Lawmakers gave him a standing ovation after that announcement in November. But after the shock of the attacks began to fade, many on the left of the ruling Socialist party criticised the measure.

The proposal to revoke the citizenship of convicted terrorists who had dual nationalities had prompted a heated political dispute in France, with the far right applauding the move while some on the left expressed indignation at what they called a divisive measure.

Opponents of the measure say it would create two classes of citizens — dual nationals who could lose their French citizenship and French citizens who cannot — in opposition to the principle of equality set out in France's constitution.

Other criticisms included that it would be an inefficient and purely symbolic measure.

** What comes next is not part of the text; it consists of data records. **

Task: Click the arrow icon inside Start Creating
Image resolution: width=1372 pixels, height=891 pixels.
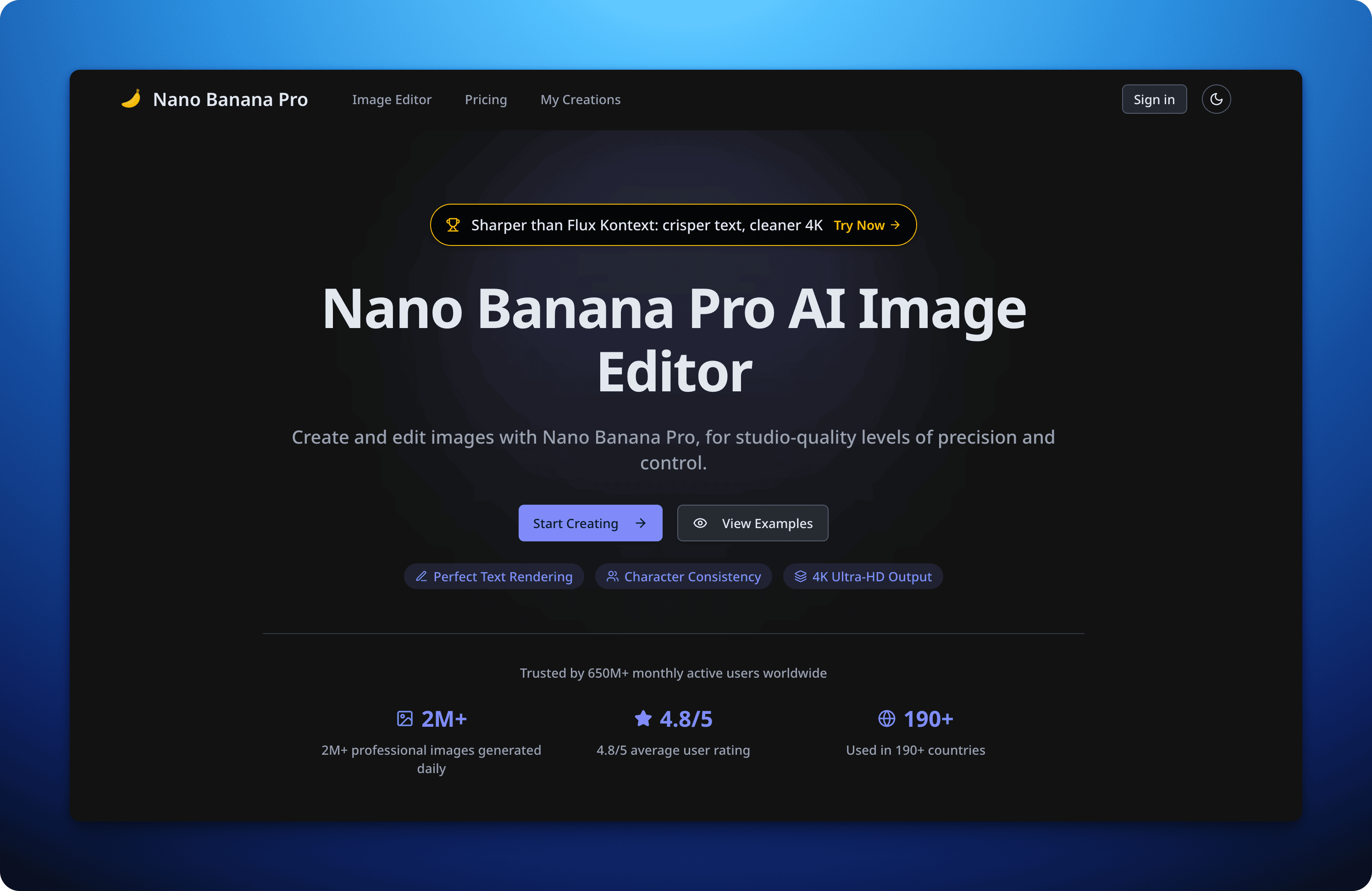Action: pos(640,523)
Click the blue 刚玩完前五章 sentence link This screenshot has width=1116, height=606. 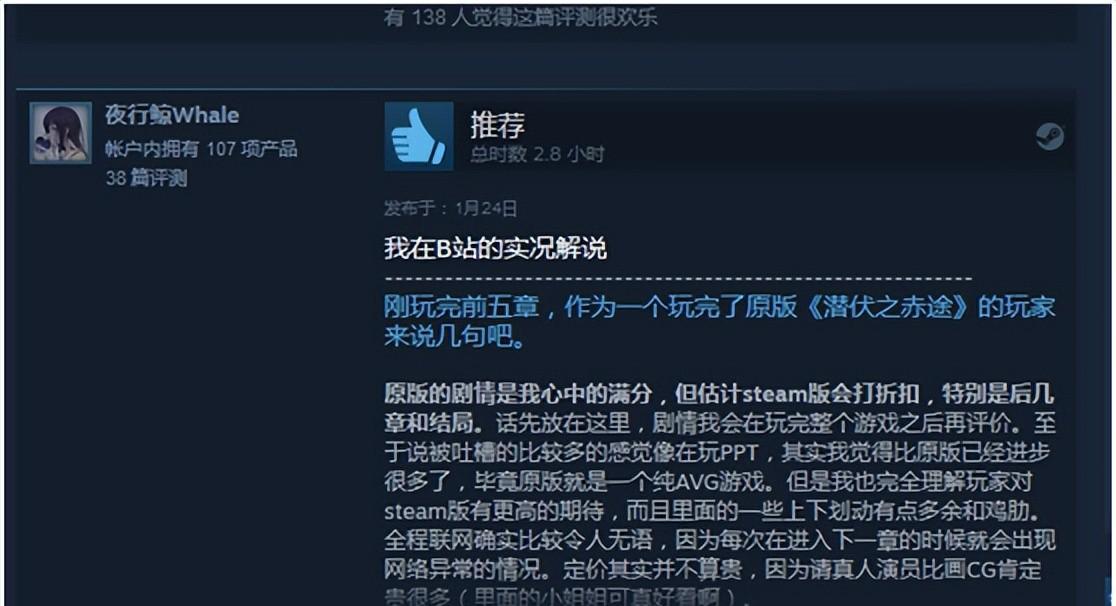720,306
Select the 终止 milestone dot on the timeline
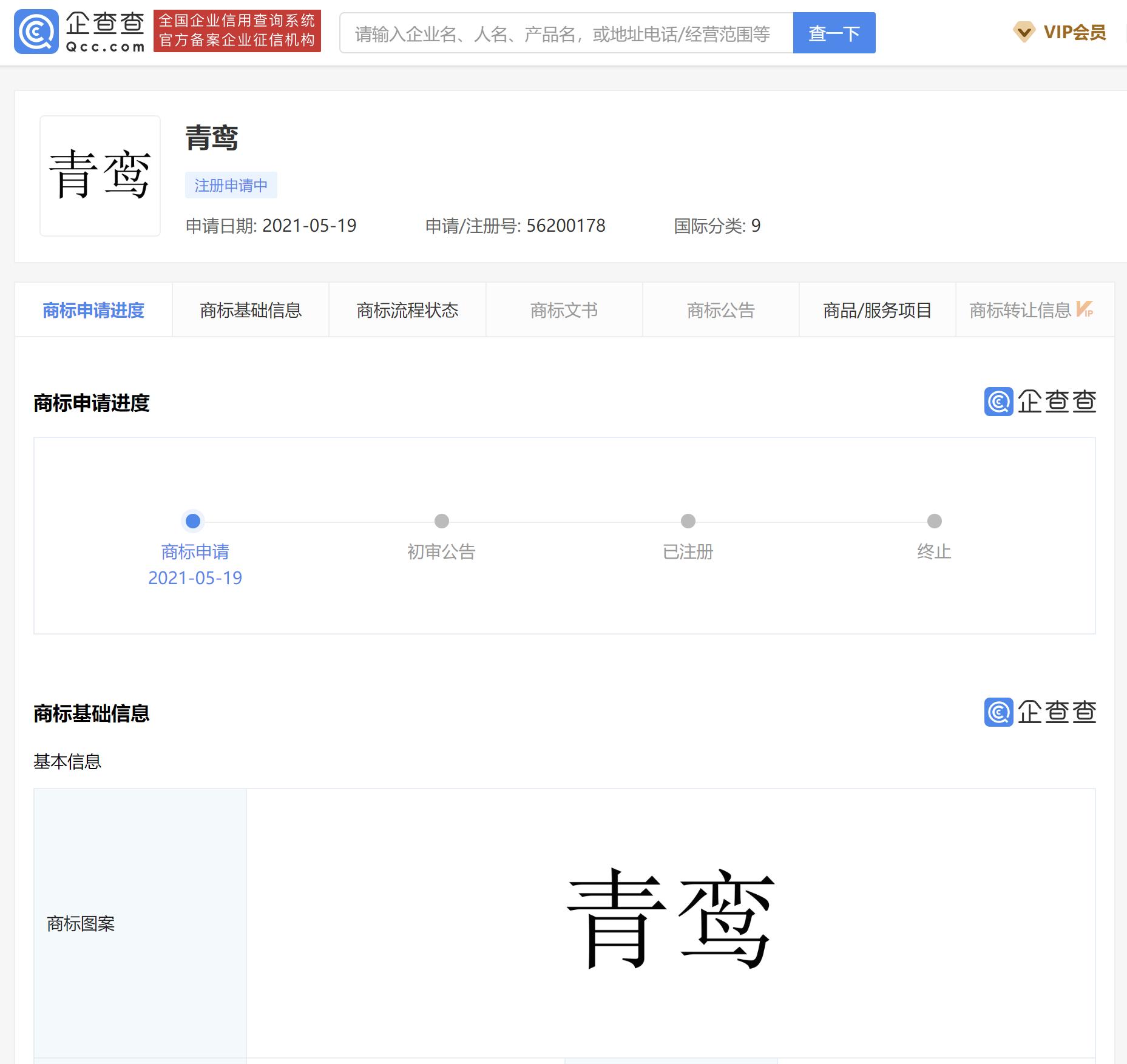The width and height of the screenshot is (1127, 1064). [933, 521]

"The president is being dealt a blow by his own political friends," a former prime minister and conservative senator, Jean-Pierre Raffarin, said on iTele. "The president's authority over his own troops is being challenged."

Passport confiscation clause also dropped

Hollande's plan to insert into the constitution the rules for a state of emergency was also abandoned.

The clause for confiscating passports hit a dead end last week after the opposition-controlled upper house of parliament approved a different version from the one adopted by the Socialist-controlled lower house earlier.

To change the constitution, the government's proposal needed to be approved by each house of parliament in exactly the same terms.

"It's going to revive the perception of a president who is not determined, who lacks authority, whose hand is shaking," said Frederic Dabi, at the pollster Ifop. "It also reinforces the feeling of a term during which reforms have dragged on, got bogged down."

State of emergency until May 26

Under the current law from 1955, the state of emergency lasts 12 days and can be extended for an indefinite period by a vote of the parliament.

The "threat remains higher than ever," Hollande said, adding he is committed to "ensure our country's security and protect the French from terrorism".

The country's state of emergency, swiftly declared by the government on the night of the attacks, was recently extended to May 26. It extends some police powers of search and arrest and limits public gatherings, among other changes.